[ aws . backup ]

create-framework

Description

Creates a framework with one or more controls. A framework is a collection of controls that you can use to evaluate your backup practices. By using pre-built customizable controls to define your policies, you can evaluate whether your backup practices comply with your policies and which resources are not yet in compliance.

See also: AWS API Documentation

See ‘aws help’ for descriptions of global parameters.

Synopsis

  create-framework
--framework-name <value>
[--framework-description <value>]
--framework-controls <value>
[--idempotency-token <value>]
[--framework-tags <value>]
[--cli-input-json | --cli-input-yaml]
[--generate-cli-skeleton <value>]

Options

--framework-name (string)

The unique name of the framework. The name must be between 1 and 256 characters, starting with a letter, and consisting of letters (a-z, A-Z), numbers (0-9), and underscores (_).

--framework-description (string)

An optional description of the framework with a maximum of 1,024 characters.

--framework-controls (list)

A list of the controls that make up the framework. Each control in the list has a name, input parameters, and scope.

(structure)

Contains detailed information about all of the controls of a framework. Each framework must contain at least one control.

ControlName -> (string)

The name of a control. This name is between 1 and 256 characters.

ControlInputParameters -> (list)

A list of ParameterName and ParameterValue pairs.

(structure)

A list of parameters for a control. A control can have zero, one, or more than one parameter. An example of a control with two parameters is: “backup plan frequency is at least daily and the retention period is at least 1 year “. The first parameter is daily . The second parameter is 1 year .

ParameterName -> (string)

The name of a parameter, for example, BackupPlanFrequency .

ParameterValue -> (string)

The value of parameter, for example, hourly .

ControlScope -> (structure)

The scope of a control. The control scope defines what the control will evaluate. Three examples of control scopes are: a specific backup plan, all backup plans with a specific tag, or all backup plans. For more information, see ControlScope .

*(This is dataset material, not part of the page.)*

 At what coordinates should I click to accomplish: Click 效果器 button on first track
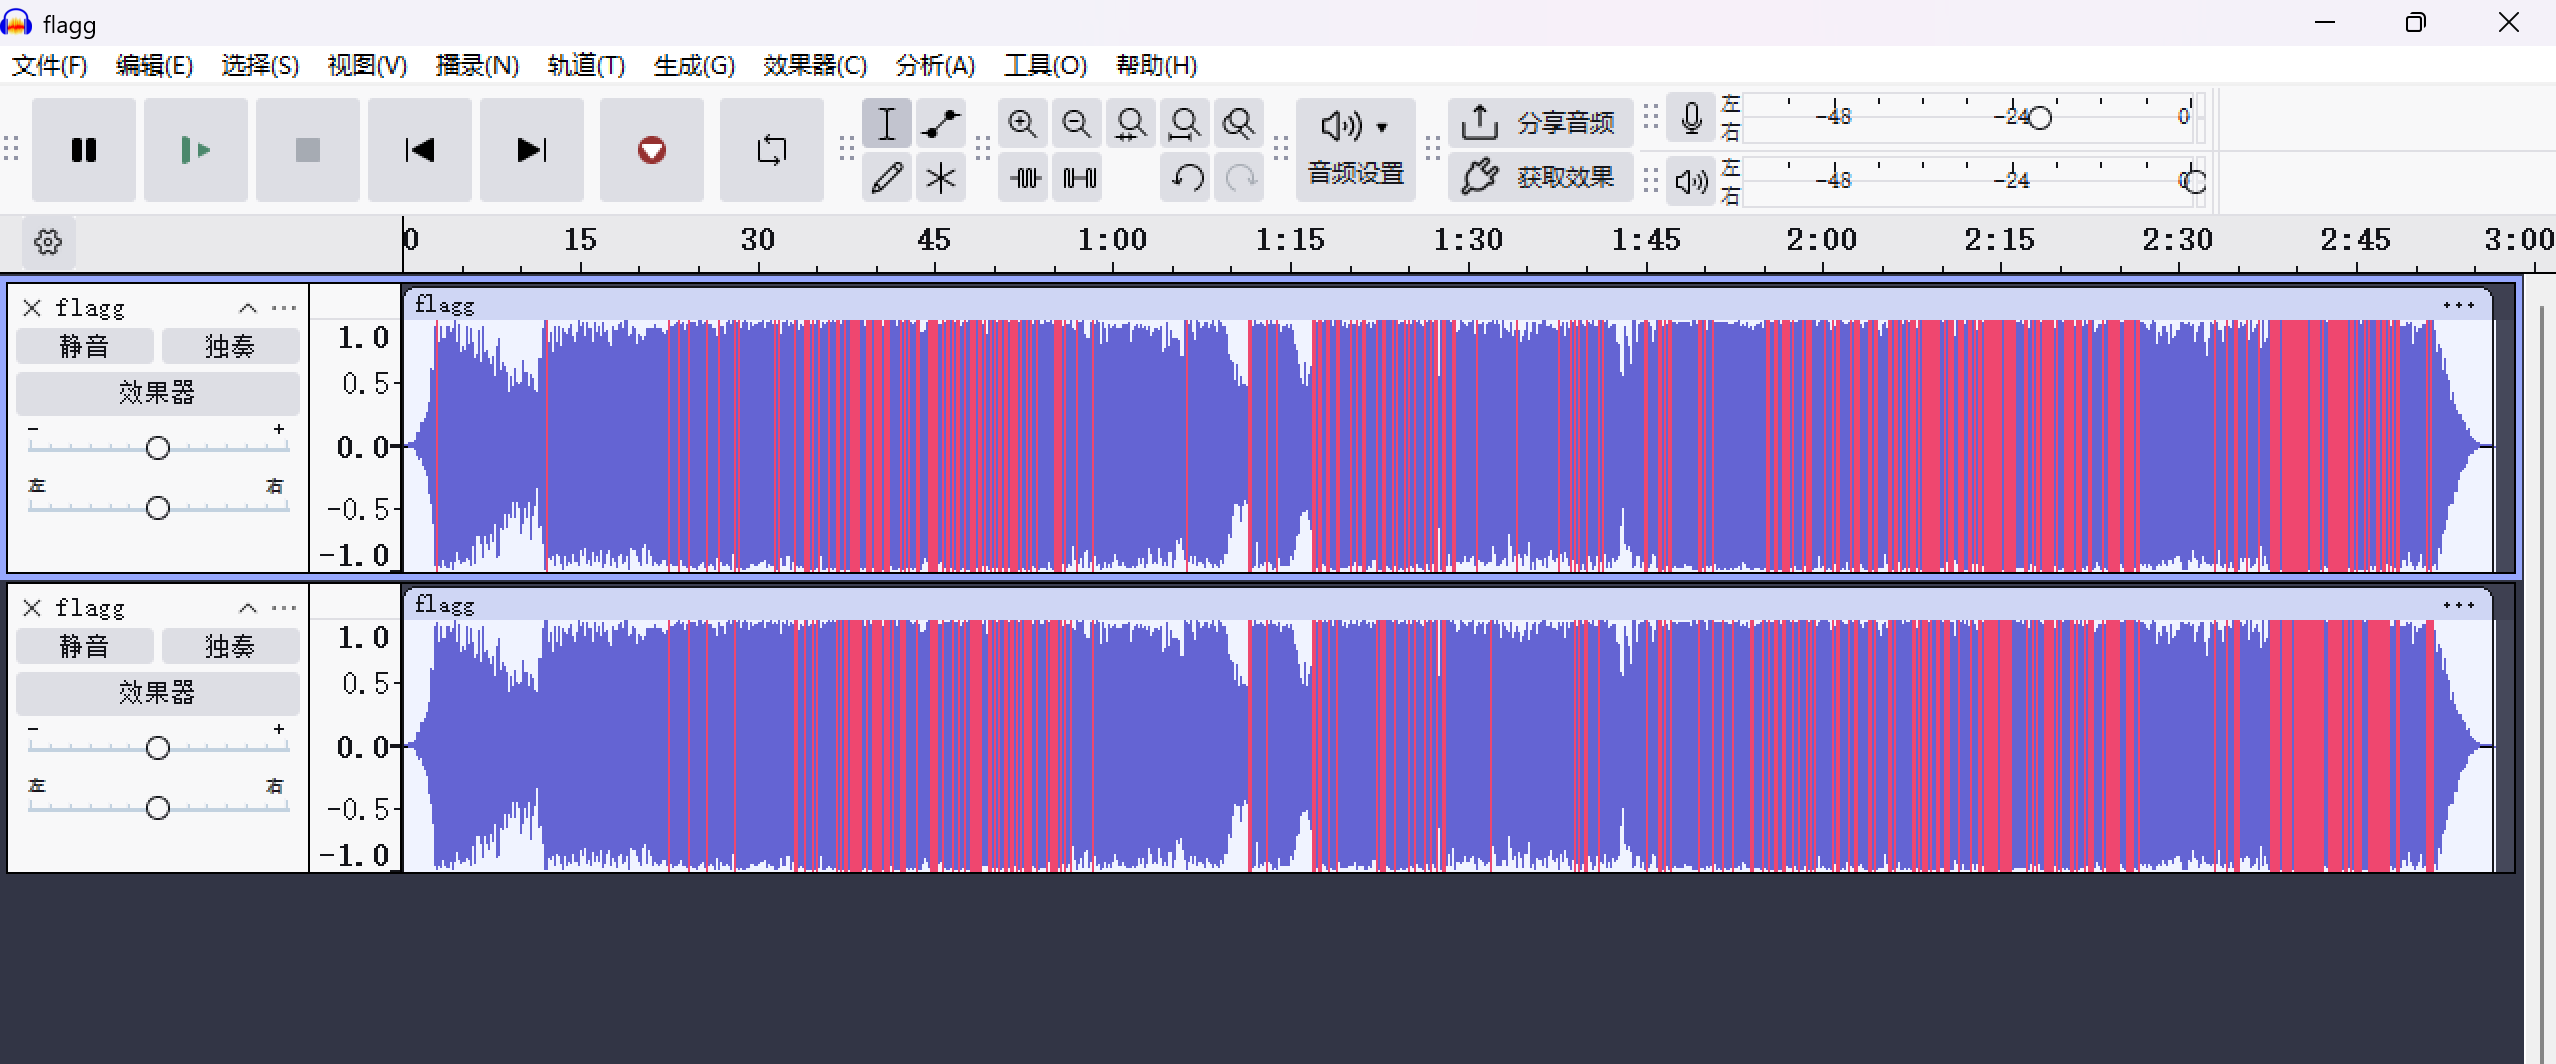pyautogui.click(x=157, y=393)
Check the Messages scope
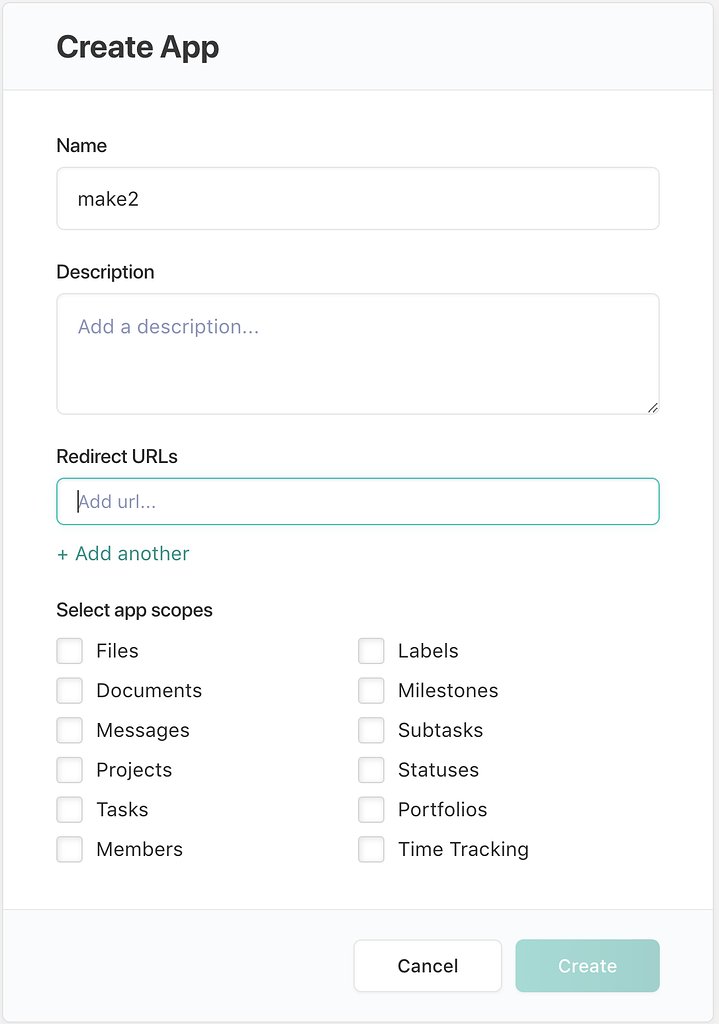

ComplianceResourceIds -> (list)

The ID of the only Amazon Web Services resource that you want your control scope to contain.

(string)

ComplianceResourceTypes -> (list)

Describes whether the control scope includes one or more types of resources, such as EFS or RDS .

(string)

Tags -> (map)

The tag key-value pair applied to those Amazon Web Services resources that you want to trigger an evaluation for a rule. A maximum of one key-value pair can be provided. The tag value is optional, but it cannot be an empty string. The structure to assign a tag is: [{"Key":"string","Value":"string"}] .

key -> (string)

value -> (string)

Shorthand Syntax:

ControlName=string,ControlInputParameters=[{ParameterName=string,ParameterValue=string},{ParameterName=string,ParameterValue=string}],ControlScope={ComplianceResourceIds=[string,string],ComplianceResourceTypes=[string,string],Tags={KeyName1=string,KeyName2=string}} ...

JSON Syntax:

[
  {
    "ControlName": "string",
    "ControlInputParameters": [
      {
        "ParameterName": "string",
        "ParameterValue": "string"
      }
      ...
    ],
    "ControlScope": {
      "ComplianceResourceIds": ["string", ...],
      "ComplianceResourceTypes": ["string", ...],
      "Tags": {"string": "string"
        ...}
    }
  }
  ...
]

--idempotency-token (string)

A customer-chosen string that you can use to distinguish between otherwise identical calls to CreateFrameworkInput . Retrying a successful request with the same idempotency token results in a success message with no action taken.

--framework-tags (map)

Metadata that you can assign to help organize the frameworks that you create. Each tag is a key-value pair.

key -> (string)

value -> (string)

Shorthand Syntax:

KeyName1=string,KeyName2=string

JSON Syntax:

{"string": "string"
  ...}

--cli-input-json | --cli-input-yaml (string) Reads arguments from the JSON string provided. The JSON string follows the format provided by --generate-cli-skeleton. If other arguments are provided on the command line, those values will override the JSON-provided values. It is not possible to pass arbitrary binary values using a JSON-provided value as the string will be taken literally. This may not be specified along with --cli-input-yaml.

--generate-cli-skeleton (string) Prints a JSON skeleton to standard output without sending an API request. If provided with no value or the value input, prints a sample input JSON that can be used as an argument for --cli-input-json. Similarly, if provided yaml-input it will print a sample input YAML that can be used with --cli-input-yaml. If provided with the value output, it validates the command inputs and returns a sample output JSON for that command.

See ‘aws help’ for descriptions of global parameters.

Output

FrameworkName -> (string)

The unique name of the framework. The name must be between 1 and 256 characters, starting with a letter, and consisting of letters (a-z, A-Z), numbers (0-9), and underscores (_).

FrameworkArn -> (string)

An Amazon Resource Name (ARN) that uniquely identifies a resource. The format of the ARN depends on the resource type.